Selma Arruda, ex-senadora, conhecida como a “Moro de saias”, teve uma condenação por abuso de poder econômico na disputa eleitoral de 2018 e o mandato cassado, com proibição de se eleger por oito anos. Luciano Hang, dono das lojas “Havan”, está inelegível até 2028 por abuso de poder econômico na campanha de Ari Vequi (MDB) para prefeitura de Brusque (SC), em 2020.
Outro possível beneficiado seria o ex-deputado bolsonarista Fernando Francischini, do Paraná, que teve o mandato cassado por divulgar notícias falsas contra o sistema eletrônico de votação nas eleições de 2018, tendo inelegibilidade de 8 anos.
Ex-senadora Selma Arruda (Pode-MT) e ex-deputado bolsonarista Fernando Francischini seriam beneficiados com a mudança.
Caso aprovada, mudança na Ficha Limpa deve ser contestada no STF
Os especialistas em Direito Eleitoral, no entanto, acreditam que, caso as mudanças sejam aprovadas pelo Congresso Nacional, seriam alvo de contestações no Supremo Tribunal Federal (STF).
“O país já tem consolidado esse tempo de inelegibilidade, acho que vai ter uma Ação Direta de Inconstitucionalidade para derrubar essa regra. Um prazo tão curto de inelegibilidade, de dois anos, fere o parágrafo nono do Artigo 14, que diz que tem que ter uma justa reprimenda para a conduta. Se passar pelo Congresso, não creio que passe, certamente seria barrada pelo Supremo”, avalia o advogado Hélio Silveira, advogado especializado em Direito Político e Eleitoral.

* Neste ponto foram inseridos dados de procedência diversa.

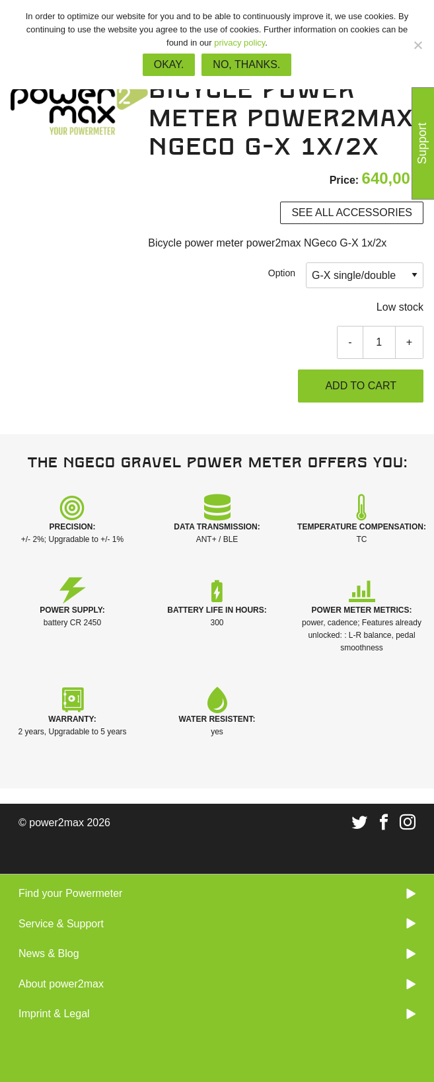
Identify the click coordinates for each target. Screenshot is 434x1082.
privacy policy (239, 43)
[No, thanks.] (417, 45)
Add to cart (360, 385)
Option (281, 273)
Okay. (169, 64)
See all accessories (351, 212)
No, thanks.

A advogada Christine Rondon, especialista em Direito Eleitoral, também crê que o STF suspenderia a medida. “Há possibilidade de ser barrada até pela questão do princípio da moralidade, que é protegida por essa tutela. Tem a possibilidade de ser considerada inconstitucional”, ressaltou.
Muitos especialistas, como Hélio Silveira, defendem a necessidade de atualizações na Lei da Ficha Limpa. As discussões, segundo o advogado, foram contaminadas com a articulação para beneficiar o ex-presidente Jair Bolsonaro. “A personificação pode atrapalhar uma discussão necessária de atualização da lei”, acredita.
“A Lei da Ficha Limpa demanda uma atualização, tem pessoas que são condenadas e que ficam no ostracismo porque dependem da resolução de outras ações, de ações penais, de solidariedade, e a pessoa fica pendurada na Lei da Ficha Limpa mais de oito anos”, defende Silveira.
Bolsonaro pode ser condenado por outros crimes
A mudança na Lei da Ficha Limpa, no entanto, pode não garantir a presença do ex-presidente Jair Bolsonaro nas eleições de 2026. Isso porque o ex-presidente pode ainda ser denunciado pela Procuradoria-Geral da República (PGR) e condenado pelo STF no inquérito que apura a tentativa de golpe de Estado.
Bolsonaro seria, então, enquadrado por crimes contra o Estado democrático de Direito, que são considerados pelo TSE dentro das hipóteses de inelegibilidade. O ex-presidente já foi indiciado pela Polícia Federal (PF) neste caso.